MATERIAL PROVIDED

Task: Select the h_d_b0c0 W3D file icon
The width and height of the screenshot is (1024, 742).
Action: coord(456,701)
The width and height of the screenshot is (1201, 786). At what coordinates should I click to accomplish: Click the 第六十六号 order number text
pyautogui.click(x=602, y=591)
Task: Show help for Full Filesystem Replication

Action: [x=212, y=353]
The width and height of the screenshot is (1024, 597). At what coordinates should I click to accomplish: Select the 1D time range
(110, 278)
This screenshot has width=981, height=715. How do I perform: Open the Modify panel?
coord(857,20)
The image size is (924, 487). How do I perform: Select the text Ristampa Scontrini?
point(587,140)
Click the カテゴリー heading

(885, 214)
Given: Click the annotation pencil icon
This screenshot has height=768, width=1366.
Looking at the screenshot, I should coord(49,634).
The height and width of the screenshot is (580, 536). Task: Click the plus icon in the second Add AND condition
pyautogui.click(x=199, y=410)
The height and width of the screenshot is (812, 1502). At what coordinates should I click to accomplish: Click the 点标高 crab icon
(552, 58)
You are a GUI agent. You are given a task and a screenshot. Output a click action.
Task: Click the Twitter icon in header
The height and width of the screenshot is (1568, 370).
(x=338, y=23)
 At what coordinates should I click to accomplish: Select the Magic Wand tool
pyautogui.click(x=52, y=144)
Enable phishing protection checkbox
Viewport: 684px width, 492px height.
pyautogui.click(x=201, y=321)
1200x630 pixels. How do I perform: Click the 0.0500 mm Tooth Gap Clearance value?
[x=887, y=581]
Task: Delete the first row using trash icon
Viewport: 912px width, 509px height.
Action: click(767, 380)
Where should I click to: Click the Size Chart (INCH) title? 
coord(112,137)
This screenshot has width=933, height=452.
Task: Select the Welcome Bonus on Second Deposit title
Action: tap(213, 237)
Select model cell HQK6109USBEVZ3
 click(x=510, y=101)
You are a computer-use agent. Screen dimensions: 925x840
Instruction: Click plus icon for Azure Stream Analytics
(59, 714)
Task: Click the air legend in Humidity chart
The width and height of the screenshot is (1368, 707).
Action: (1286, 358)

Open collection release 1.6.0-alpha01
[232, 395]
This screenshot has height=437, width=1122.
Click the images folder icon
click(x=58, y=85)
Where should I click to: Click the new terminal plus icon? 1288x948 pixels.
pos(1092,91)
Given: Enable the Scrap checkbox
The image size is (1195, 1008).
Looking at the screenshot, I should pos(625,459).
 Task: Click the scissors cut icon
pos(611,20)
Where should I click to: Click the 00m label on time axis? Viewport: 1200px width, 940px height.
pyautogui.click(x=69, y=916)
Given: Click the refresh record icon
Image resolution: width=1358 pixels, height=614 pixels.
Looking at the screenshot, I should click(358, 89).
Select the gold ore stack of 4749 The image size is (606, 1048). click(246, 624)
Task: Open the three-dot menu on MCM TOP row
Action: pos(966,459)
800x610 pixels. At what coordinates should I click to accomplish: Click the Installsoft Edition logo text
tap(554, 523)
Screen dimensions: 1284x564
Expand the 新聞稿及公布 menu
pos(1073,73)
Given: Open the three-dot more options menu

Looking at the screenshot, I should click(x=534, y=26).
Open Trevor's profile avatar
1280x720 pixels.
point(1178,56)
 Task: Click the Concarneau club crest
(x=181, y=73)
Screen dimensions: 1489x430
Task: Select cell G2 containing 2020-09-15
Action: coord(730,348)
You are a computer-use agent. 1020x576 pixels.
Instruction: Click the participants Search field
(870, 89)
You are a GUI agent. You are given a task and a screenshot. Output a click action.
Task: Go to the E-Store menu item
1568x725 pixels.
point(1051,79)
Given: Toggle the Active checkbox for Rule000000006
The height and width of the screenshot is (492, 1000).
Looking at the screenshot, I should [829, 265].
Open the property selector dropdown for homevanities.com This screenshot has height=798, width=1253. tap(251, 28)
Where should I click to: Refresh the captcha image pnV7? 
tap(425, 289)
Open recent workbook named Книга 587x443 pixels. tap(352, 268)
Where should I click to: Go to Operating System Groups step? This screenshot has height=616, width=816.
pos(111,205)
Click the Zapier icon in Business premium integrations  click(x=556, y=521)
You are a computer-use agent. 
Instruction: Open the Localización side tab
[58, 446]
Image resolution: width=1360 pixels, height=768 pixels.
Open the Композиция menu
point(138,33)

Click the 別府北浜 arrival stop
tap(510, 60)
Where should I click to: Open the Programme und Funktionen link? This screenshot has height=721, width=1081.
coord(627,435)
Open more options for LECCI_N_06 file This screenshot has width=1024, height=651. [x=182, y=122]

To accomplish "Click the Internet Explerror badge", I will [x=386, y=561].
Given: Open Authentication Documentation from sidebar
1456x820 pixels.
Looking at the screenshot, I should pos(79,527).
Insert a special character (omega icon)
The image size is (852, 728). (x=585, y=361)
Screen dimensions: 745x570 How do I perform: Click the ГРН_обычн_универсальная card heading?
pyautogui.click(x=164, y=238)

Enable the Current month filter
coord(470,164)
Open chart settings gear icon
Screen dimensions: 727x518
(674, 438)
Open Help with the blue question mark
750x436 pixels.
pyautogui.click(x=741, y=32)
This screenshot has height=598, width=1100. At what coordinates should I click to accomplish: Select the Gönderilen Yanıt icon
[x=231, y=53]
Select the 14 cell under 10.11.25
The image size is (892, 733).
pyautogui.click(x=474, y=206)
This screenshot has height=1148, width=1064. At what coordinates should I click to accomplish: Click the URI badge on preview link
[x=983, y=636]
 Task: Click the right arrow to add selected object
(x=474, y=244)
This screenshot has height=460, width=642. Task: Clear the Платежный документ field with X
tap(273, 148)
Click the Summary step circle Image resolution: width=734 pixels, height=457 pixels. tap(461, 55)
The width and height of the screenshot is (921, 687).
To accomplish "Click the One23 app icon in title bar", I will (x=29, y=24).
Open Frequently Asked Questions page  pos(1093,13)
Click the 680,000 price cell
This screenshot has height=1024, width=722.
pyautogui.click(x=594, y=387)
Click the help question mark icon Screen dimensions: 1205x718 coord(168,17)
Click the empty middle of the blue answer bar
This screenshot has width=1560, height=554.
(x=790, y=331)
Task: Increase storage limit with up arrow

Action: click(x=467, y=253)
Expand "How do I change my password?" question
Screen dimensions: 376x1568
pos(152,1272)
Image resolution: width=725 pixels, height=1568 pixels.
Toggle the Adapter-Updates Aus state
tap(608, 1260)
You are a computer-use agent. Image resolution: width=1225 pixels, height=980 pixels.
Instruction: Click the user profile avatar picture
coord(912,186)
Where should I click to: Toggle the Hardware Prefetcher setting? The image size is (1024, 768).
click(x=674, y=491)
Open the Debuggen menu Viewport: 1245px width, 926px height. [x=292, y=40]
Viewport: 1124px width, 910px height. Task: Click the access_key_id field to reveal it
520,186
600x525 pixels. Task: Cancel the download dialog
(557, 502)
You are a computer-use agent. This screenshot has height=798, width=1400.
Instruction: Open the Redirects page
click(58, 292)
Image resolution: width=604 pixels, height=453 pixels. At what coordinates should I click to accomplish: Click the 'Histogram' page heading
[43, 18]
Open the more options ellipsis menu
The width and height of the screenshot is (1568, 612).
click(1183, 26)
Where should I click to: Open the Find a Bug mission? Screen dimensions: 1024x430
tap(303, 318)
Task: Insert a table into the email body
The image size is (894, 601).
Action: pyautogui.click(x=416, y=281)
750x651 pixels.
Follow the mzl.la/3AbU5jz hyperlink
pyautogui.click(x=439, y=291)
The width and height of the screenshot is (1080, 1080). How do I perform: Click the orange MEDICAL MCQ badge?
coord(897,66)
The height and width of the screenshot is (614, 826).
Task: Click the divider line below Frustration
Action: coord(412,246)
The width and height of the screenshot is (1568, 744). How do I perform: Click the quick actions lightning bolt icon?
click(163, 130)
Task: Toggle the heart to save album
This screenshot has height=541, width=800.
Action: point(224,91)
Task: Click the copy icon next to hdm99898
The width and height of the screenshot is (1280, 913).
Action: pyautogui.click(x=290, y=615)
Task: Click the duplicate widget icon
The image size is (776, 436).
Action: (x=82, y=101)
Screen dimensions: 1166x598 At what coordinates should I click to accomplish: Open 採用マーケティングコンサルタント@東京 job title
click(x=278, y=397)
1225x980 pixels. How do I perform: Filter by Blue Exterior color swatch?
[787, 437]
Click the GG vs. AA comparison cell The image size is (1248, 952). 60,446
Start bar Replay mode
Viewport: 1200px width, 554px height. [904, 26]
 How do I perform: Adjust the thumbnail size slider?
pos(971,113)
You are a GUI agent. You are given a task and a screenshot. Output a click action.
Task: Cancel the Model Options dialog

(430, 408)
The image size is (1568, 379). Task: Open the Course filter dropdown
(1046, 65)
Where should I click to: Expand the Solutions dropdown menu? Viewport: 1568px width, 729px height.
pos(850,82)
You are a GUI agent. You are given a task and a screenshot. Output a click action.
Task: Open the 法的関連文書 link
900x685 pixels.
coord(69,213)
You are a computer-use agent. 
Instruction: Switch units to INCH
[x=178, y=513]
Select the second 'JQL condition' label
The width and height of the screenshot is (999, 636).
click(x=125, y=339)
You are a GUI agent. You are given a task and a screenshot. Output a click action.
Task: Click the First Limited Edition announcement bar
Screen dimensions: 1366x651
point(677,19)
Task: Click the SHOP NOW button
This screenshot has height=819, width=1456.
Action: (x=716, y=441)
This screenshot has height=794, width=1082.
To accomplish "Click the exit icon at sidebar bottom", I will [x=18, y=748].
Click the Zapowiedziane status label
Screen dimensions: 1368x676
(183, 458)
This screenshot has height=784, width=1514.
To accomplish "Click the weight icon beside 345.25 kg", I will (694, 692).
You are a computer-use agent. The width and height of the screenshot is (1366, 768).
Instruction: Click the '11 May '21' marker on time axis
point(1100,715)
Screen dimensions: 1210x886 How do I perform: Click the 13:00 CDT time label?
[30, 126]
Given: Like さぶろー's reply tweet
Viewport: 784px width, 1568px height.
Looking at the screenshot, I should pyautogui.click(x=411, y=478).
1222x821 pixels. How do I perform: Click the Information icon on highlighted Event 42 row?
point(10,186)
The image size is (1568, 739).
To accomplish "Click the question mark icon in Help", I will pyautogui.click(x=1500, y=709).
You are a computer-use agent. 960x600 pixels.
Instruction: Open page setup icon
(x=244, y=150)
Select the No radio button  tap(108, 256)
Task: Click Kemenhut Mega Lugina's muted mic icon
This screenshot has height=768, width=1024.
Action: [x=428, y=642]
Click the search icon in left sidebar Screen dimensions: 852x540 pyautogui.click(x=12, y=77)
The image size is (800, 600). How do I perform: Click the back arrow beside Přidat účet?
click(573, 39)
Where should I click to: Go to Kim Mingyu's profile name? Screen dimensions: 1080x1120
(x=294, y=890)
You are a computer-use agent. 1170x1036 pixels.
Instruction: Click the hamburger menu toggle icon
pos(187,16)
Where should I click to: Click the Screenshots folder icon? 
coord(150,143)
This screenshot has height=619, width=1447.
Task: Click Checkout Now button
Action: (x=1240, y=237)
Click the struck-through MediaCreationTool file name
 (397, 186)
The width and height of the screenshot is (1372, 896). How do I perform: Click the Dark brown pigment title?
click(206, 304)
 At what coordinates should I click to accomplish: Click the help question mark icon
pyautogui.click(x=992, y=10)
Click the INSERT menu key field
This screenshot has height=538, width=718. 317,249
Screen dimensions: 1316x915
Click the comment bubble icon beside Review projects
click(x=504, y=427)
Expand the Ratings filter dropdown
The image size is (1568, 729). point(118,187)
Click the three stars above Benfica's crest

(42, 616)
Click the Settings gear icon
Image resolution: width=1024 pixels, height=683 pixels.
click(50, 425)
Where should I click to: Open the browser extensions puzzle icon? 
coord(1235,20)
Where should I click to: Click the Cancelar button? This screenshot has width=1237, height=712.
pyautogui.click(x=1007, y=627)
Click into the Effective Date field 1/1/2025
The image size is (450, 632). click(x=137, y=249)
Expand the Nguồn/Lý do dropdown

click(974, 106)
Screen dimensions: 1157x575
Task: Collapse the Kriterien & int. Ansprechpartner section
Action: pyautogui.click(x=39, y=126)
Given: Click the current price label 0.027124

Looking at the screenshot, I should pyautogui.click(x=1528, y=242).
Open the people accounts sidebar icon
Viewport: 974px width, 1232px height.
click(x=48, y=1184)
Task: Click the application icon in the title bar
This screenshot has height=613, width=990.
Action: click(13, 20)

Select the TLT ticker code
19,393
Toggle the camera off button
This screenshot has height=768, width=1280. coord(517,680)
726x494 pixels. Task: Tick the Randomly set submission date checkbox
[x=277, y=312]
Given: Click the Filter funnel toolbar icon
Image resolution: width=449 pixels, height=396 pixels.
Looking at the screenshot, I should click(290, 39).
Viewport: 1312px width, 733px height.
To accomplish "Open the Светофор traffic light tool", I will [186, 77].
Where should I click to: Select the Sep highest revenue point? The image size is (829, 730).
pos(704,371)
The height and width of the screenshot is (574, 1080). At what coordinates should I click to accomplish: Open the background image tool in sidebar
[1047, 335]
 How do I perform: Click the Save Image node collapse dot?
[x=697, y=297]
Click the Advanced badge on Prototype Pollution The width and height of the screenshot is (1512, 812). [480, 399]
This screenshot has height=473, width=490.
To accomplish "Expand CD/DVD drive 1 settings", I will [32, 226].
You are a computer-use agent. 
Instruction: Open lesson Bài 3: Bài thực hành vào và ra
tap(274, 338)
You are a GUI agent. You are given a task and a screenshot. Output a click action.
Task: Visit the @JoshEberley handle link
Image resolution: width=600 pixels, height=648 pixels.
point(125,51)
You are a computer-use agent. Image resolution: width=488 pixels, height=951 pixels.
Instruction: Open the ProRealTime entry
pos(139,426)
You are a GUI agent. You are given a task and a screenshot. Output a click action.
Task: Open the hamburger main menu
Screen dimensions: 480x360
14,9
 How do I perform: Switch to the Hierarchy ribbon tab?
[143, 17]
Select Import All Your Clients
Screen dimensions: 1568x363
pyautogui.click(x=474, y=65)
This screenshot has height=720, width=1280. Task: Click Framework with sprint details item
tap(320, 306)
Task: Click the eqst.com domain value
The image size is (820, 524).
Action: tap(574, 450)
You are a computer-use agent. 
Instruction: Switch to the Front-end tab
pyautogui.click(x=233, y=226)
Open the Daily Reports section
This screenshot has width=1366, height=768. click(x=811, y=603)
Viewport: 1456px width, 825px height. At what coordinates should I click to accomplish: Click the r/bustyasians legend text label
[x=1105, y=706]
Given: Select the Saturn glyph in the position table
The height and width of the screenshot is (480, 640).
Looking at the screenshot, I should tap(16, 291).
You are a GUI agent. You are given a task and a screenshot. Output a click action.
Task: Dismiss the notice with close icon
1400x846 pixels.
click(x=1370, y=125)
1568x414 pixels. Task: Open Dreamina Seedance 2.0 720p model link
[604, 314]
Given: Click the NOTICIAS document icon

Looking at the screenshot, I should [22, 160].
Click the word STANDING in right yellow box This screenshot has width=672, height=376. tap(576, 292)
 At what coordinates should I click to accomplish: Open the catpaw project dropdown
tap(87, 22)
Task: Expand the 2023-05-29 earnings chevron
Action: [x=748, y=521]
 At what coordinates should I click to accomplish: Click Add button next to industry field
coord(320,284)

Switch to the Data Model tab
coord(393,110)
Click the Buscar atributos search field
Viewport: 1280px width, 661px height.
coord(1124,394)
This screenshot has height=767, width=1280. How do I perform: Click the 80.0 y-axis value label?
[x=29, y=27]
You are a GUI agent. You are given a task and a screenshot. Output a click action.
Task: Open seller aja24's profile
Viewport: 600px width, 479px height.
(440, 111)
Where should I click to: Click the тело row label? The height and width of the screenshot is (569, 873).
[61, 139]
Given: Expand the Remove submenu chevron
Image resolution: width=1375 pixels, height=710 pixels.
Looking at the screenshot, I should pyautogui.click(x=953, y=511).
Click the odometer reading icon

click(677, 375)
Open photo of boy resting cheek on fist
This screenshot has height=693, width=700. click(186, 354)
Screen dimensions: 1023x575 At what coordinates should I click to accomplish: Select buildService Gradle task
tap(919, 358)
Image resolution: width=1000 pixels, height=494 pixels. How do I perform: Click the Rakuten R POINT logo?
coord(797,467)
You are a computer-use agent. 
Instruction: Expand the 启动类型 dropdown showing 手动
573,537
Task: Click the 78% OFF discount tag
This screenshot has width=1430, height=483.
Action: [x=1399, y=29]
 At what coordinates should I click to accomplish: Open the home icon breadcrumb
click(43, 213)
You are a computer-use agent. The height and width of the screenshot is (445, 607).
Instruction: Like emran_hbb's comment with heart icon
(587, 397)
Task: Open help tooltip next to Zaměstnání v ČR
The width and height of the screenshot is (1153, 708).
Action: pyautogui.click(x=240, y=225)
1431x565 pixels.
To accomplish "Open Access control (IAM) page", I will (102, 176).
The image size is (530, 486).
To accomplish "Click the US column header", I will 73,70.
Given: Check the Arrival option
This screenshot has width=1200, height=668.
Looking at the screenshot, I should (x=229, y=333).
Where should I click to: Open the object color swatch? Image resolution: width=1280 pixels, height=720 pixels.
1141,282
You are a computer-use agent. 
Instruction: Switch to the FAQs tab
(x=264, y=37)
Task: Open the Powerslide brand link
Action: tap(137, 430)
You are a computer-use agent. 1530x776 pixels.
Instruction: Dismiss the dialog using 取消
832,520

WHAT TO WORK ON
Among the records, how many lines include the string "will"? State the number and add nothing.

SOLVED PROBLEM
9